KS2 Problema: Rants, observations, diatribes & digressions on current affairs, world news & politics, politics, politics.

Rants, observations, diatribes & digressions on current affairs, world news & politics, politics, politics.

Saturday, August 23, 2008

Something to remember G. W. Bush by...

Stung by repeated criticisms that the US government could have done more to protect Americans, that numerous warning signs were ignored, the Bush administration made a great show of initiating intrusive government oversight -- spying, some call it -- over broad swaths of American civil life, poking here, prodding there, trolling everywhere, looking for terrorists and suspicious folks in general.

Their efforts produced an ever-burgeoning mountain of names and information. It was to be all neatly organized into a central database, cross-indexed, instantly searchable...

That was the plan.

The latest version of the project is codenamed Railhead. According to the New York Times:

The new program, known as Railhead, is intended to fix the problems with the current outmoded program. That database — begun as an urgent priority after the Sept. 11 attacks — has been bedeviled by an array of problems, including the inability to do basic searches to find suspects’ names.

Bush administration officials have been pronouncing Railhead a success. But the investigation by a House Science and Technology subcommittee found it crippled by serious design flaws, management blunders and runaway contractors. Hundreds of private contractors from dozens of companies involved were recently laid off as government managers finally ordered a fresh overhaul in the face of “insurmountable” problems.

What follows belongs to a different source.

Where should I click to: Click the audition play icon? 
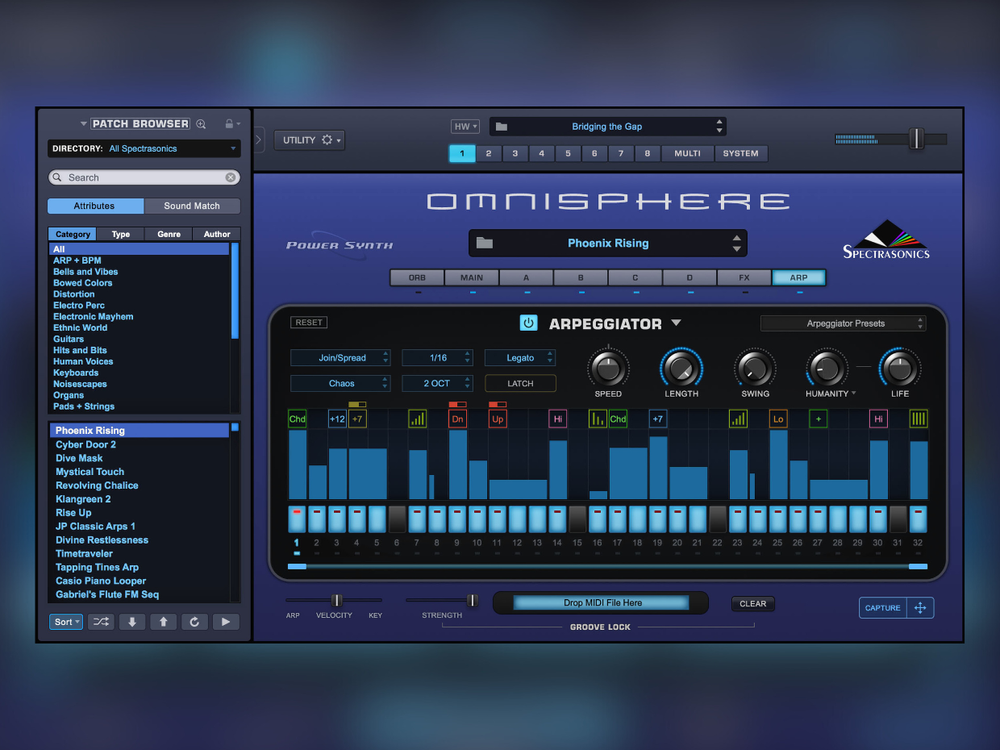point(225,622)
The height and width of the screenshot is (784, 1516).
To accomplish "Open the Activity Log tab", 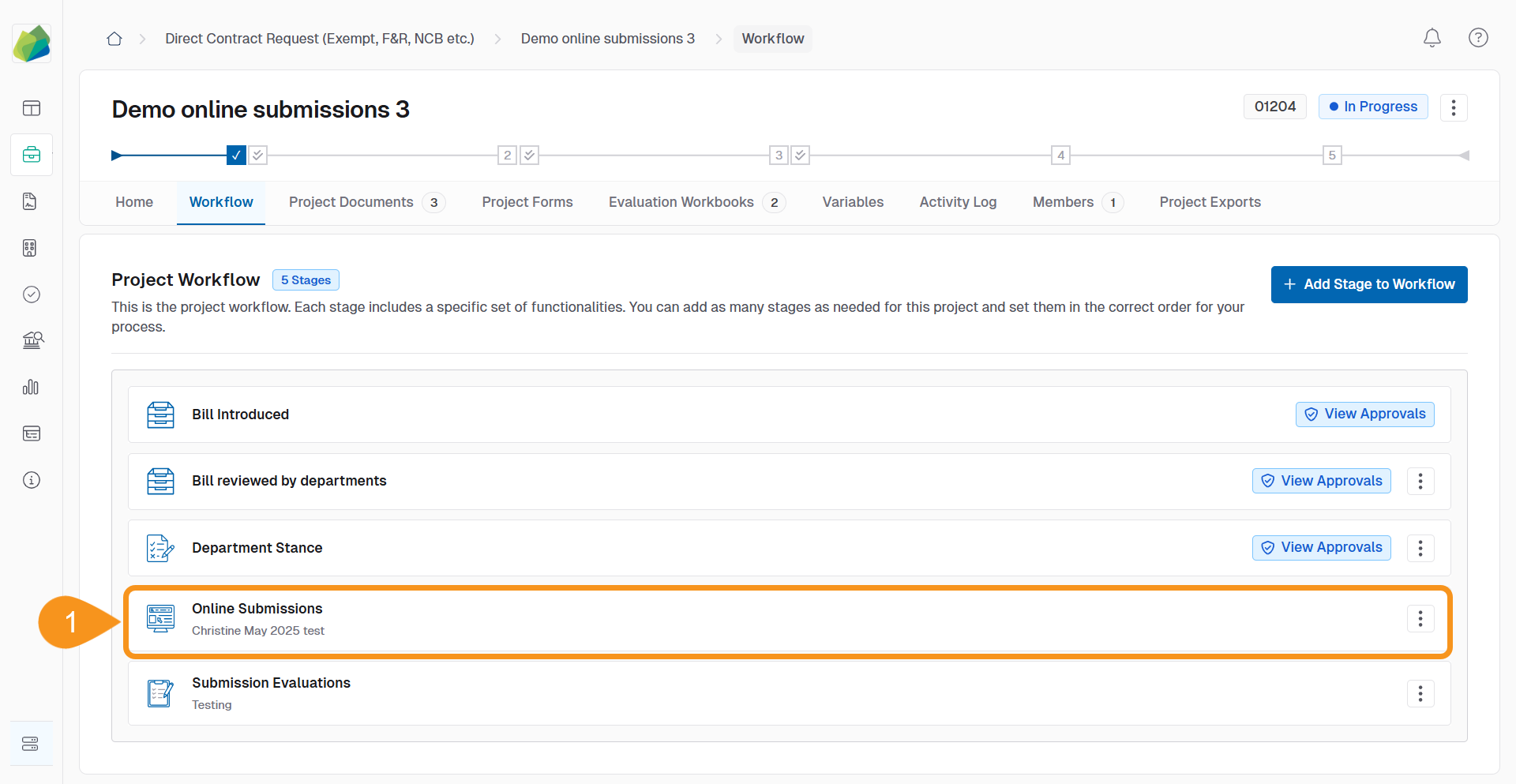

It turns out the Railhead database can't be searched for alternate or incorrect spellings, or soundalikes and users cannot create even a basic compound search using operators like and, not, or -- commonplace functionalities that users of free online search engines like Google or Yahoo know and expect.
The program not only can’t connect the dots,” Representative Brad Miller, Democrat of North Carolina, declared. “It can’t find the dots.